PROVIDED DATA: Begin

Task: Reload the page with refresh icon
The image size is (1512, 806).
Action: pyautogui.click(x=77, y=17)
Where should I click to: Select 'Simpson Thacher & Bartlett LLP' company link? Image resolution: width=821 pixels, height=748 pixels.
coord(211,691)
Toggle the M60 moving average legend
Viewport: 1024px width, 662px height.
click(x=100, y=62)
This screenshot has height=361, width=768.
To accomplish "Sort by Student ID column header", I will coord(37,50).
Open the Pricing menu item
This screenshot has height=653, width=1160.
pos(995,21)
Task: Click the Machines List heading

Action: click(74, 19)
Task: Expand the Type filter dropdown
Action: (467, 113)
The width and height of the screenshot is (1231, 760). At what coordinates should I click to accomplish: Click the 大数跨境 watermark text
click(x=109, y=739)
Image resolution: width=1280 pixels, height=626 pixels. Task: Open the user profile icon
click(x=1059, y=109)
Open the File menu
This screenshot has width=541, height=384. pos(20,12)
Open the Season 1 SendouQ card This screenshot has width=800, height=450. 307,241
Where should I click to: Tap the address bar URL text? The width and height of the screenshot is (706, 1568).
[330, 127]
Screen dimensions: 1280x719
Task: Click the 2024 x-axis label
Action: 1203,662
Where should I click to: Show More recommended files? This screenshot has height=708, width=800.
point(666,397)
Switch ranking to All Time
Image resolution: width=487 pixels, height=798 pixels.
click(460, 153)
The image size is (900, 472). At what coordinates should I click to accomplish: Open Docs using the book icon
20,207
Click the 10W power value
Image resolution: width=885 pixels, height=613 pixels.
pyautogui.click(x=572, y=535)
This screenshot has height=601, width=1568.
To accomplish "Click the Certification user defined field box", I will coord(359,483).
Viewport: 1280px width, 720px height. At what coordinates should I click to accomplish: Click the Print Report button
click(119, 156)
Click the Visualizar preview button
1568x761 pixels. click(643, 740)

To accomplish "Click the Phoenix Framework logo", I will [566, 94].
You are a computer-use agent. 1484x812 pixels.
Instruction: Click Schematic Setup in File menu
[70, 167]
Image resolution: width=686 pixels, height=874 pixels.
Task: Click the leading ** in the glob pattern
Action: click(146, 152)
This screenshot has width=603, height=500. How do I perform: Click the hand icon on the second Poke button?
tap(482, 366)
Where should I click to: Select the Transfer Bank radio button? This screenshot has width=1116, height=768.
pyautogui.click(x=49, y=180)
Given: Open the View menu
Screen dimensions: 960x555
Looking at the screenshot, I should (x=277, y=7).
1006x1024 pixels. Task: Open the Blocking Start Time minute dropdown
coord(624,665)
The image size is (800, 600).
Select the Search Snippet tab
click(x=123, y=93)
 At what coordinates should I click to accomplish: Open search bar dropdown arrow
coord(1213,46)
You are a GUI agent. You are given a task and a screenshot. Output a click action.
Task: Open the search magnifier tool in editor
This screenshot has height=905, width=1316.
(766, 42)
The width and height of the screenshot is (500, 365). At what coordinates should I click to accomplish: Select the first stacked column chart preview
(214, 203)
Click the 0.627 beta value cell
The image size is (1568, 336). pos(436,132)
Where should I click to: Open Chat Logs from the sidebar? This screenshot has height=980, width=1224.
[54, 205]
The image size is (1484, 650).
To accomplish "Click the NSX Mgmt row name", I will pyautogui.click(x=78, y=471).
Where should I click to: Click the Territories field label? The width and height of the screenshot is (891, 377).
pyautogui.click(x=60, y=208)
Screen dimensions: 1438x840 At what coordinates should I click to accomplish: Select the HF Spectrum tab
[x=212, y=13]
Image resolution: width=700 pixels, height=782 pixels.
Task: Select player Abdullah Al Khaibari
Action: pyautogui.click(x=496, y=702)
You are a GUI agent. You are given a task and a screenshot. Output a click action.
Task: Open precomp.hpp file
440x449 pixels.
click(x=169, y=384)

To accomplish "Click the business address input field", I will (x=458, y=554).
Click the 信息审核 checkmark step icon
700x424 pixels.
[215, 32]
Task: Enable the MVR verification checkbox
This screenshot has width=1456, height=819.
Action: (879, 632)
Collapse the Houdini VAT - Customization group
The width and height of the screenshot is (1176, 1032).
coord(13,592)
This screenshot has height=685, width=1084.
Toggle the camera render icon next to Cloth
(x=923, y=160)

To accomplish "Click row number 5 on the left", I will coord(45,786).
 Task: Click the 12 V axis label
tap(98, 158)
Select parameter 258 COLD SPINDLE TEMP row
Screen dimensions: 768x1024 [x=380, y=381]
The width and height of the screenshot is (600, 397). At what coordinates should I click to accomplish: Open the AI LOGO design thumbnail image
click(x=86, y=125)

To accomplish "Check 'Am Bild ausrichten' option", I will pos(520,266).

PROVIDED DATA: End

## WHAT TO DO
Retype the records above exactly, so that no line differs from its source.

## SOLUTION FOR THIS EXERCISE
Task: Reload the page with refresh icon
The image size is (1512, 806).
Action: pyautogui.click(x=77, y=17)
Where should I click to: Select 'Simpson Thacher & Bartlett LLP' company link? Image resolution: width=821 pixels, height=748 pixels.
coord(211,691)
Toggle the M60 moving average legend
Viewport: 1024px width, 662px height.
click(x=100, y=62)
This screenshot has height=361, width=768.
To accomplish "Sort by Student ID column header", I will coord(37,50).
Open the Pricing menu item
This screenshot has height=653, width=1160.
pos(995,21)
Task: Click the Machines List heading

Action: click(74, 19)
Task: Expand the Type filter dropdown
Action: (467, 113)
The width and height of the screenshot is (1231, 760). At what coordinates should I click to accomplish: Click the 大数跨境 watermark text
click(x=109, y=739)
Image resolution: width=1280 pixels, height=626 pixels. Task: Open the user profile icon
click(x=1059, y=109)
Open the File menu
This screenshot has width=541, height=384. pos(20,12)
Open the Season 1 SendouQ card This screenshot has width=800, height=450. 307,241
Where should I click to: Tap the address bar URL text? The width and height of the screenshot is (706, 1568).
[330, 127]
Screen dimensions: 1280x719
Task: Click the 2024 x-axis label
Action: 1203,662
Where should I click to: Show More recommended files? This screenshot has height=708, width=800.
point(666,397)
Switch ranking to All Time
Image resolution: width=487 pixels, height=798 pixels.
click(460, 153)
The image size is (900, 472). At what coordinates should I click to accomplish: Open Docs using the book icon
20,207
Click the 10W power value
Image resolution: width=885 pixels, height=613 pixels.
pyautogui.click(x=572, y=535)
This screenshot has height=601, width=1568.
To accomplish "Click the Certification user defined field box", I will coord(359,483).
Viewport: 1280px width, 720px height. At what coordinates should I click to accomplish: Click the Print Report button
click(119, 156)
Click the Visualizar preview button
1568x761 pixels. click(643, 740)

To accomplish "Click the Phoenix Framework logo", I will [566, 94].
You are a computer-use agent. 1484x812 pixels.
Instruction: Click Schematic Setup in File menu
[70, 167]
Image resolution: width=686 pixels, height=874 pixels.
Task: Click the leading ** in the glob pattern
Action: click(146, 152)
This screenshot has width=603, height=500. How do I perform: Click the hand icon on the second Poke button?
tap(482, 366)
Where should I click to: Select the Transfer Bank radio button? This screenshot has width=1116, height=768.
pyautogui.click(x=49, y=180)
Given: Open the View menu
Screen dimensions: 960x555
Looking at the screenshot, I should (x=277, y=7).
1006x1024 pixels. Task: Open the Blocking Start Time minute dropdown
coord(624,665)
The image size is (800, 600).
Select the Search Snippet tab
click(x=123, y=93)
 At what coordinates should I click to accomplish: Open search bar dropdown arrow
coord(1213,46)
You are a GUI agent. You are given a task and a screenshot. Output a click action.
Task: Open the search magnifier tool in editor
This screenshot has height=905, width=1316.
(766, 42)
The width and height of the screenshot is (500, 365). At what coordinates should I click to accomplish: Select the first stacked column chart preview
(214, 203)
Click the 0.627 beta value cell
The image size is (1568, 336). pos(436,132)
Where should I click to: Open Chat Logs from the sidebar? This screenshot has height=980, width=1224.
[54, 205]
The image size is (1484, 650).
To accomplish "Click the NSX Mgmt row name", I will pyautogui.click(x=78, y=471).
Where should I click to: Click the Territories field label? The width and height of the screenshot is (891, 377).
pyautogui.click(x=60, y=208)
Screen dimensions: 1438x840 At what coordinates should I click to accomplish: Select the HF Spectrum tab
[x=212, y=13]
Image resolution: width=700 pixels, height=782 pixels.
Task: Select player Abdullah Al Khaibari
Action: pyautogui.click(x=496, y=702)
You are a GUI agent. You are given a task and a screenshot. Output a click action.
Task: Open precomp.hpp file
440x449 pixels.
click(x=169, y=384)

To accomplish "Click the business address input field", I will (x=458, y=554).
Click the 信息审核 checkmark step icon
700x424 pixels.
[215, 32]
Task: Enable the MVR verification checkbox
This screenshot has width=1456, height=819.
Action: (879, 632)
Collapse the Houdini VAT - Customization group
The width and height of the screenshot is (1176, 1032).
coord(13,592)
This screenshot has height=685, width=1084.
Toggle the camera render icon next to Cloth
(x=923, y=160)

To accomplish "Click row number 5 on the left", I will coord(45,786).
 Task: Click the 12 V axis label
tap(98, 158)
Select parameter 258 COLD SPINDLE TEMP row
Screen dimensions: 768x1024 [x=380, y=381]
The width and height of the screenshot is (600, 397). At what coordinates should I click to accomplish: Open the AI LOGO design thumbnail image
click(x=86, y=125)

To accomplish "Check 'Am Bild ausrichten' option", I will pos(520,266).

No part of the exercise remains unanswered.